The op-ed also talks only about the income tax rates, thus appearing to suggest that the income tax is the only relevant portion of the U.S. tax system and that rates, rather than base, are the most significant factor. In fact, there are a range of taxes–income, estate, payroll, excise/sales taxes. Regrettably, the income, estate and payroll taxes are much too lenient on the highest paid groups.

The shrinking of the income tax rate structure (from many different rate levels in the 1970s to our minimal group of rate brackets today) is highly favorable to the highest income group. The rate levels off at less than half a million, while the highest paid CEOs are making 20-30 or 40 million a year. As a result, those in the top 1%–and especially those in the top part of that 1%–are taxed at the same rates as people who make a “mere” $400,000 a year. Further, the base on which that rate is applied to determine tax liability is notoriously laden with tax expenditures that primarily benefit that same group at the top, beginning with the charitable deduction for non-taxed appreciation and continuing through Roth IRAs/ IRAs /generous pension plans to too-high mortgage interest deductions and others. Only those in the top 30% even bother with itemizing deductions. And among those, it is those at the top who garner the enormous benefits of deductions from those tax expenditure provisions.

The estate tax is similarly designed to provide special benefits to the wealthy–from the lack of a progressive rate structure that ensures that the wealthiest tycoons who’ve amassed fortunes from loopholes like the carried interest provision will pay peanuts on an estate hardly taxed during their lifetimes, to the various gimmicks for evading and deferring estate taxes– including various kinds of trusts,”family” partnerships and irrational “discounts.

On the other hand, the sales tax is a mere gnat for the wealthy while its expansion cuts into essential living expenses for the growing legions of the poor and nearly poor. The payroll taxes for the working poor and the middle class take a significant bite out of their labor’s rewards, while the wealthy CEOs and directors pay Social Security only on a miniscule portion of their wage income.

But Brady’s most misleading statements are those that repeat the tax-cutting mantra that the GOP has pushed for well-nigh four decades now, beginnning before Reagan but put into overdrive during the George W. Bush administration–the idea that tax cuts stimulate economic growth, and especially that tax cuts on the capital income of the wealthy will stimulate growth, create jobs, and increase wages for the majority of Americans who are not wealthy. Here’s what Brady says (notice how the statement presupposes the truth of his claim):

The most important defect of tax-distribution tables is that they cannot help one to assess how proposed tax changes will affect economic growth.

Suppose Congress eliminated the double taxation of capital income by doing away with taxes on capital gains and dividends at the individual level. Current tax distribution tables would depict this change as a reduction in progressivity due to the large share of capital gains and dividends attributable to the top income quintile.
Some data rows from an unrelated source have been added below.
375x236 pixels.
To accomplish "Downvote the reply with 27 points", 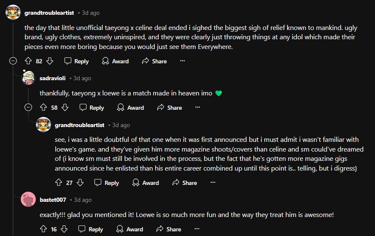I will click(x=80, y=183).
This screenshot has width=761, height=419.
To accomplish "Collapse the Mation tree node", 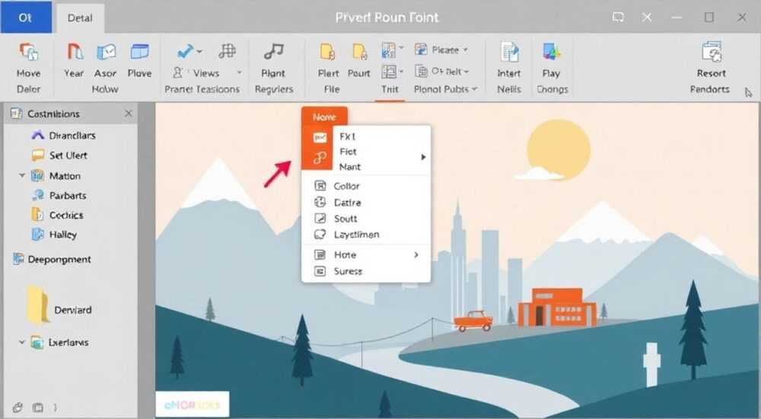I will coord(22,175).
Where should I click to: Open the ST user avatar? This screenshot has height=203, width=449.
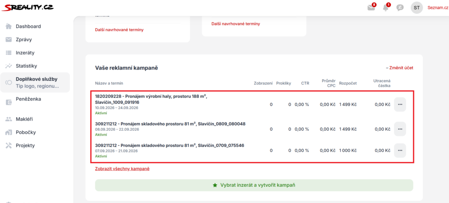417,8
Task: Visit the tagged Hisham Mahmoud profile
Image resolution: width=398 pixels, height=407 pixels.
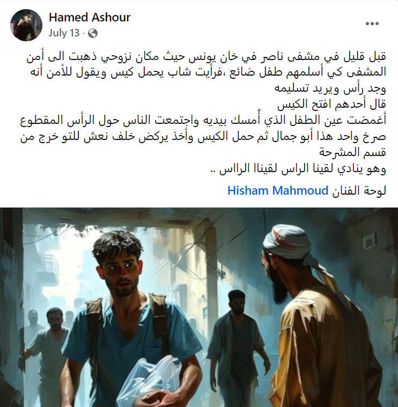Action: click(x=278, y=190)
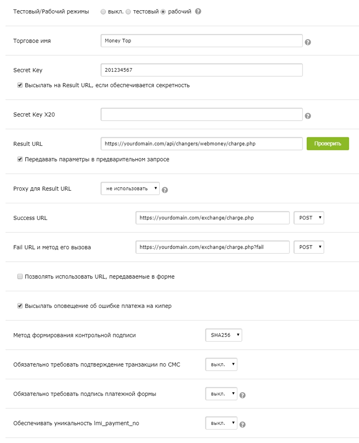Click help icon next to Proxy dropdown
Screen dimensions: 359x443
point(165,190)
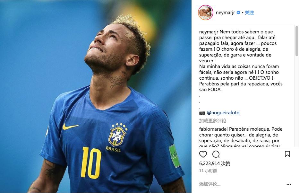Click the main Neymar photo

(96, 96)
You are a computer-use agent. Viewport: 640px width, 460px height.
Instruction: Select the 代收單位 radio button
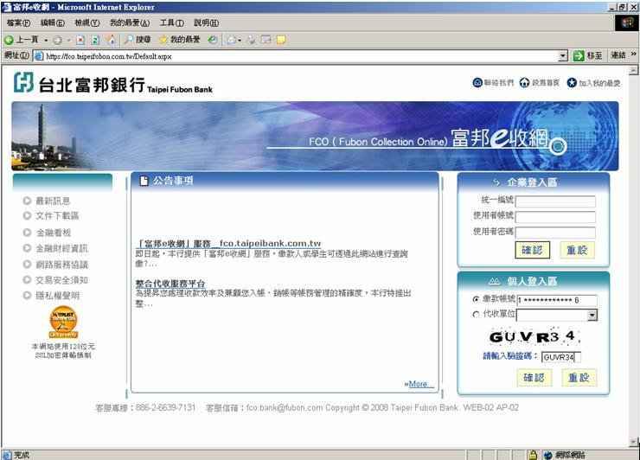(476, 315)
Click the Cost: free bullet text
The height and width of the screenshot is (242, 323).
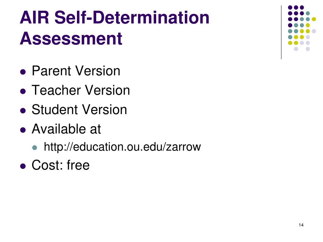click(x=61, y=165)
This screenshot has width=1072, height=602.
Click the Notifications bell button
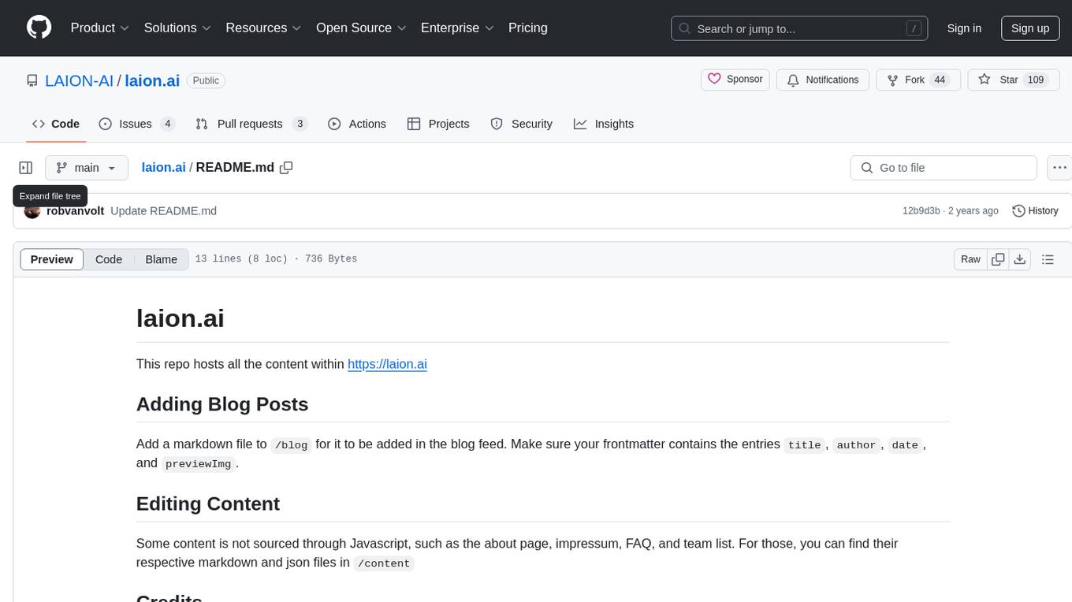823,80
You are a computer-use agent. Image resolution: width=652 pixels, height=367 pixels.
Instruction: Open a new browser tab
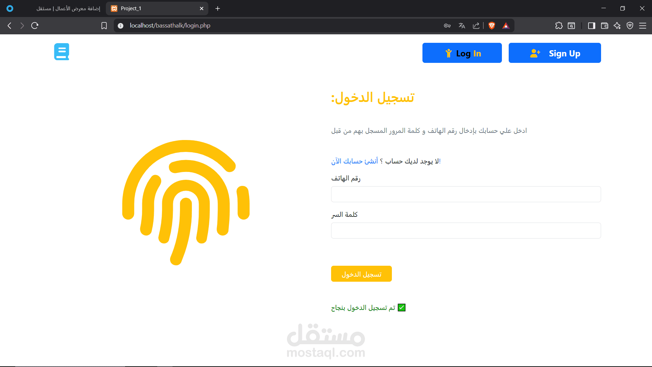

But doing away with taxes on capital gains and dividends would significantly lower the after-tax cost of capital for new business investment in buildings equipment and software. New business investment increases the demand for and productivity of labor, driving real wages higher.

For households in the bottom 50% of the income distribution, the benefits are significant but indirect–more jobs at higher real wages. Id.

The fact is, we have been following this agenda of reducing taxes on capital income for decades. The result has been an unprecedented growth in inequality and the continuing decline of wages for the vast majority of Americans who work for their income. The right’s “philosophy” of low taxes on capital and high taxes on labor doesn’t work and never will. Brady doesn’t appear to much care –his arguments seem designed to justify the right’s continuing push for policies that create an oligarchic elite served by an increasingly indebted worker class with few employment rights as the courts favor Big Business over the people this country was founded to protect. Brady’s op-ed, in other words, is just another volley in the right’s class warfare against American workers.